John, just to be sure, M20040908 does not show a regression? It is 3.1M1 that shows it?
re comments 3: Is was comparing 3.1 builds with R3.0. I do not see such a regression when using 3.0.1 builds. A typing areas which is slower in 3.1 builds is for example the Ctrl+Click feature. I filed a new bug 73589 to investigate this.
My initial profiler information is for the 3.0.0 release build. The measurements I did later were strictly on M20040908 and 3.1 M1. I did not produce performance numbers comparing 3.0.0 to any other build. The short summary is: this scenario creates a lot of garbage in 3.0.0, and is slower in 3.1 M1 than in 3.0.1.
We measured the performance of opening a text and Java editor and can confirm the regression for the Java editor from 3.0 to 3.1 but not from 3.0 to 3.0.1.
Jerome, would there be less object creations (not counting the scanners ;-) if we reuse the scanner and call setSource instead of creating a scanner each time?
Yes, much less objects would be created. However we just discovered that the public scanner cannot be reused with different sources (see bug 73762). Do you call setSource(...) with different sources (when opening one editor) ? I guess not ...
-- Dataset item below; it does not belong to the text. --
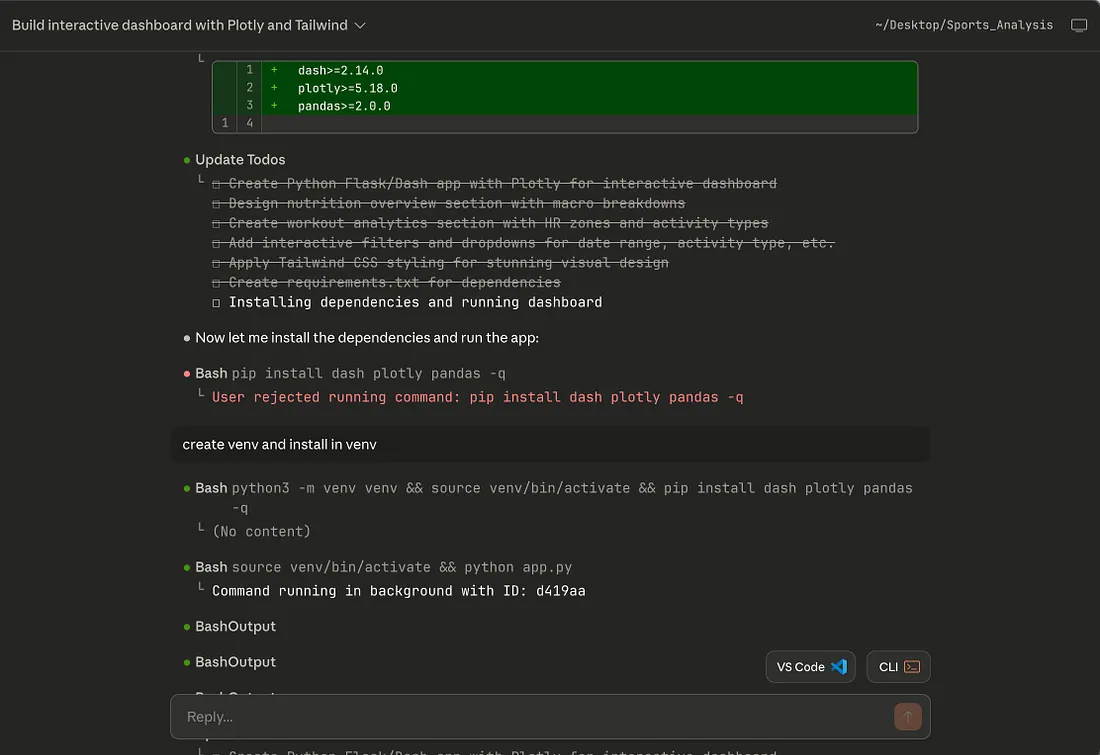Click the CLI button

click(898, 667)
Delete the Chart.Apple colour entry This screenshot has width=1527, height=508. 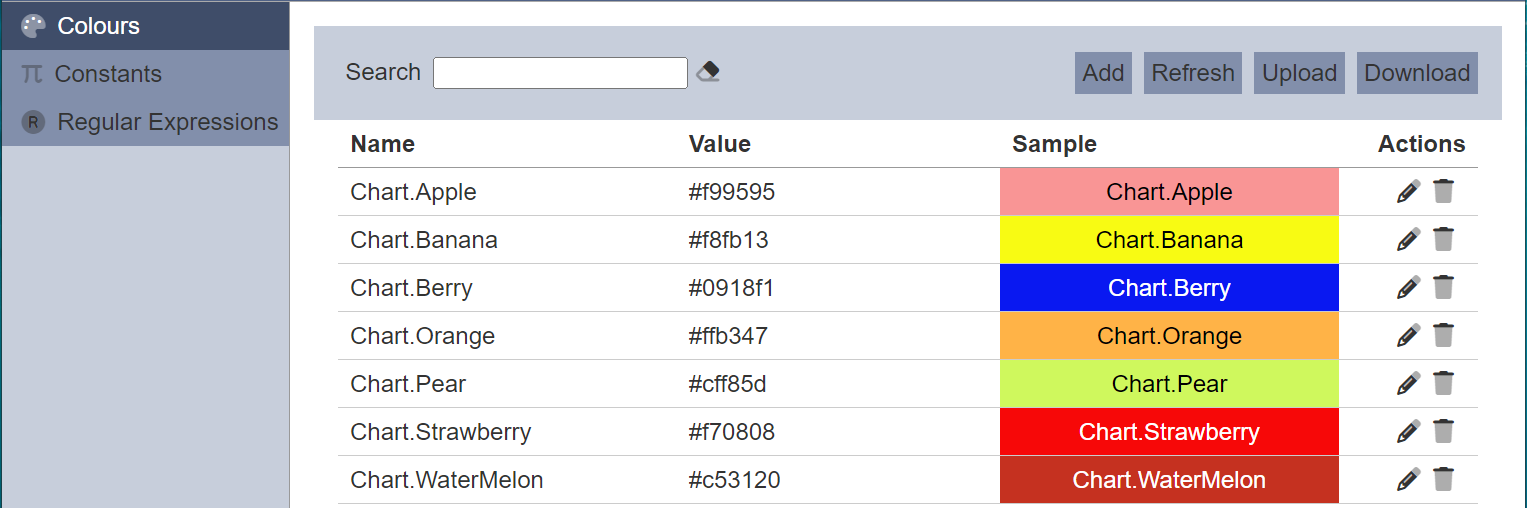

You guess wrong: if we change to reuse the parser we would set different sources (the source of an individual Java element).
Trying to guess again :-) All Java elements are in the same CU and for each Java element you use setSource(...) passing the source obtained using ISourceReference#getSource() ? If this is true, you should set the source of the whole CU, and use resetTo(...) with the positions of each Java element obtained using ISourceReference#getSourceRange(). Of course the line ends would be relative to the whole CU, but that would be even easier to map in the Java editor, right ?
We have a working copy not a CU. The code changes while editing. As a result we need to parse the changed java elements. We would still need to create a new parser for each java element delta if setSource does not work, right?
That's correct.
In today's build, bug 73762 is fixed so the public scanner can be reused with different sources.
The regression in the 3.1 stream seems to be gone in latest builds (changes in J Core I assume), e.g. I200409210010. The open Java editor performance test results are in the R3.0 range again. Also, bug 73589 seems fixed. Adapting summary and severity.
Adding my name to the cc list as we are now tracking performance issues more closely. Please remove the performance keyword if this is not a performance bug.
Are there still outstanding work items here? From the comments above, it sounds like this could be closed.
Nothing has been done yet. What made you think that this got fixed?
"regression in the 3.1 stream seems to be gone"
Deferred.
Resetting priority to P3. Will be reassessed for the next release.
Fixed in HEAD. Available in builds > N20061111-0010.
Created attachment 53687 [details] Performance Results The attached performance tests of opening the Java editor shows a performance gain up to 10% depending on the use case. As expected testOpenEditor4 and testOpenEditor6 show no improvement as folding is disabled there. The biggest performance gains comes with enabled folding and especially with large files (testOpenEditor3 and testOpenEditor5). Of course the fix also improves the performance of updating the folding structure while typing (during reconcile).